Como crente em Jesus, devemos orientar na Palavra de Deus as mulheres que cogitarem o aborto e lembrar que a decisão por fazer ou não é delas. Caso haja a escolha pela interrupção da gravidez, creio que haverá tristeza da mãe. Neste caso, nosso papel é chorar junto ela e dar o suporte necessário para passar pela dor e sofrimento para que haja confissão de pecado, perdão e cura, em nome de Jesus.

Eu poderia neste momento chamar a atenção das pessoas para, além de lutar contra o aborto, incentivar a adoção de crianças; para lutar contra a violência sexual de crianças e adolescentes, principalmente dentro de nossas igrejas, dando o suporte necessário à vítima para denunciar e se afastar do agressor; para criar um ambiente de acolhimento com um vínculo de amor em nossa comunidade cristã para confissão de pecados (Tiago 5.16), lembrando que a Bíblia está repleta de mandamentos para não pecarmos, mas, se pecarmos, temos um Advogado junto ao Pai, Cristo Jesus, pois com confissão de pecados seremos perdoados por Deus (1 João 1.9; 2.1).

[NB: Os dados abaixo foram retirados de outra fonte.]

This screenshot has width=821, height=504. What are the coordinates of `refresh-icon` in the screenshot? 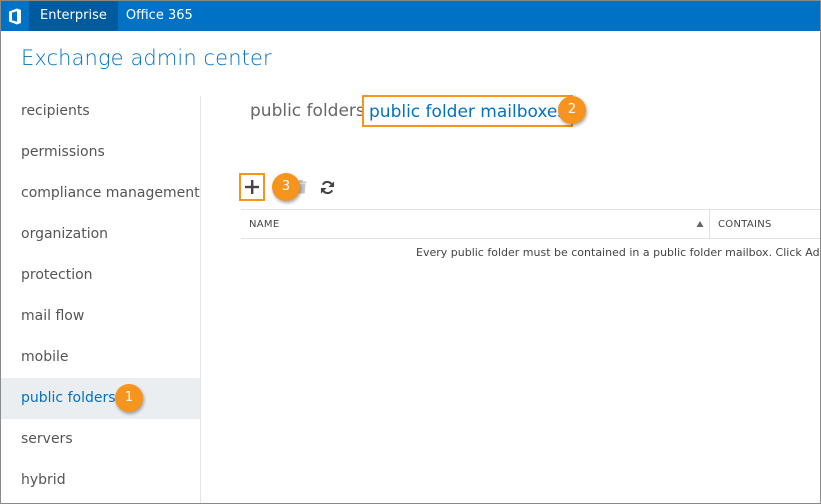 It's located at (327, 187).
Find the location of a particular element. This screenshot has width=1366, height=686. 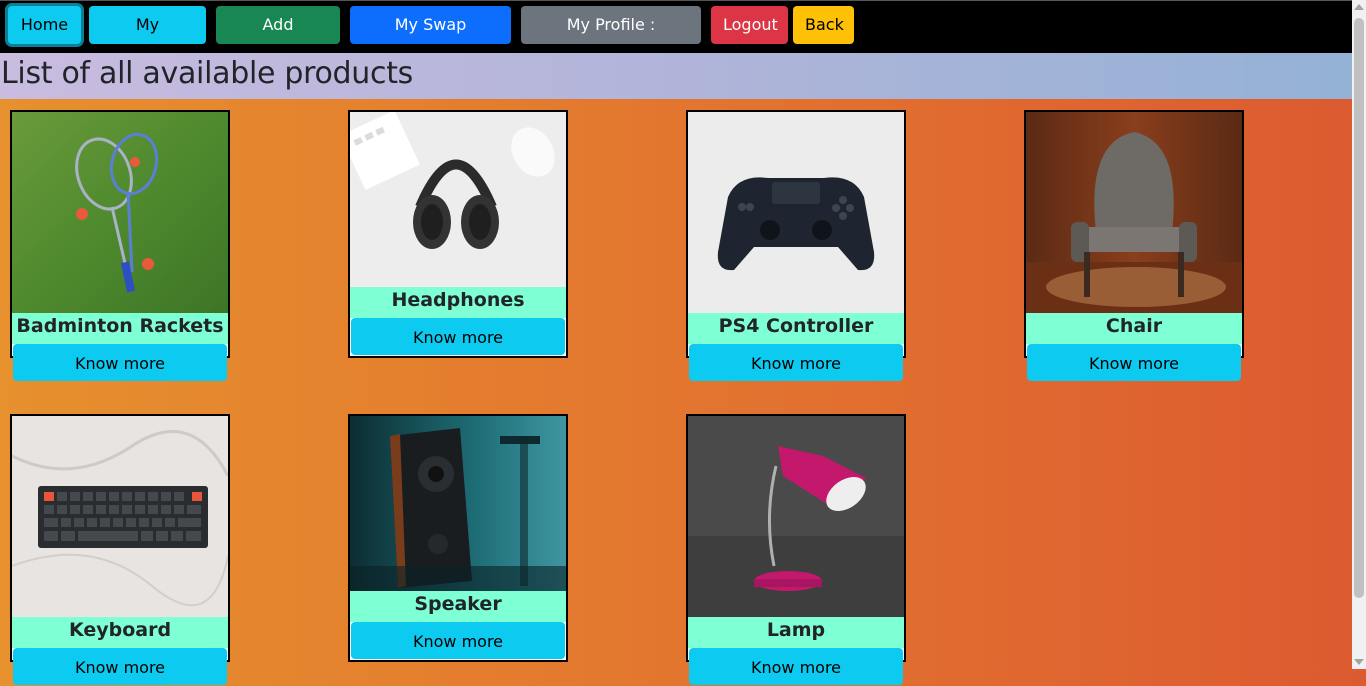

product-card-badminton-rackets: Badminton Rackets is located at coordinates (120, 234).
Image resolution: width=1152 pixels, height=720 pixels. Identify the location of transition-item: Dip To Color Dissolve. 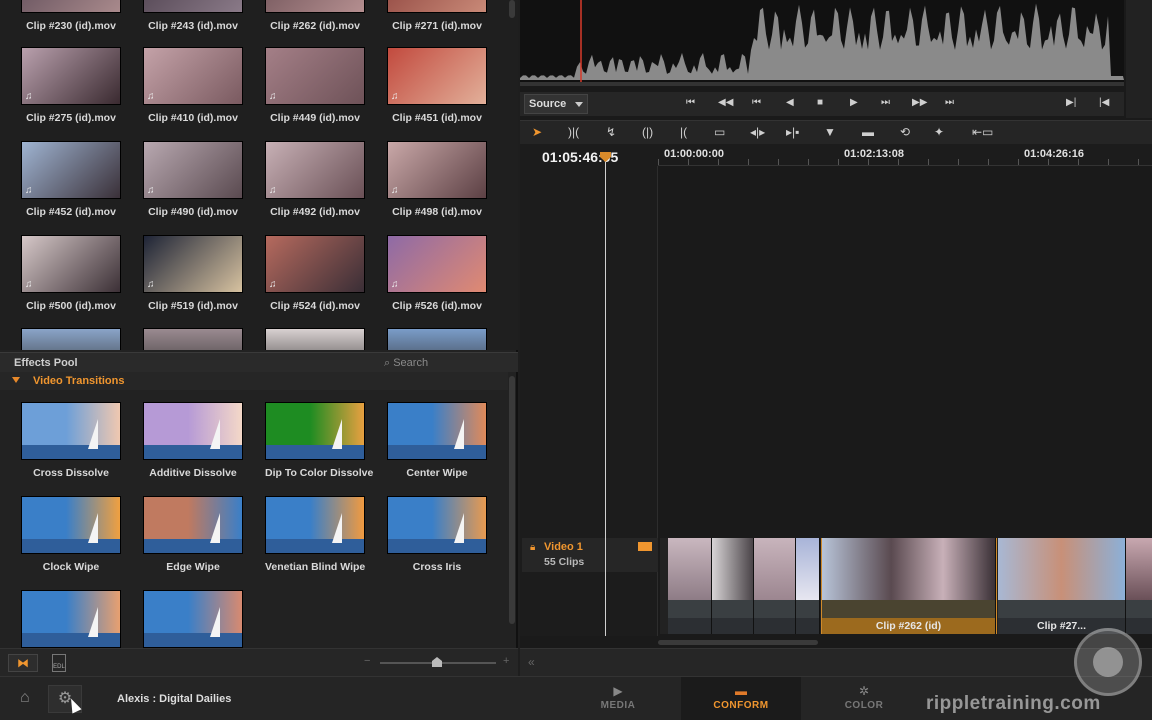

Para não ser mais extenso, quero finalizar este artigo deixando a prática da igreja em relação a este assunto:

1.    Expor o que a Bíblia ensina sobre valor humano, vida abundante, perdão, ira, pureza e exortação;

2.    Posicionar-se contra o aborto, a libertinagem e o abuso sexual;

3.    Orientar as mulheres que cogitam o aborto com misericórdia, amor e compaixão;

4.    Criar um ambiente de acolhimento para os que sofrem;

5.    Ensinar a confissão e o perdão dos pecados para ser salvo.

A minha oração é que o Espírito Santo encha o coração de todos nós que formamos a igreja do Senhor para que menos mulheres sejam violentadas, passem pelo sofrimento de cogitar o aborto e se sintam acolhidas por uma comunidade que as ama, em nome de Jesus. Amém!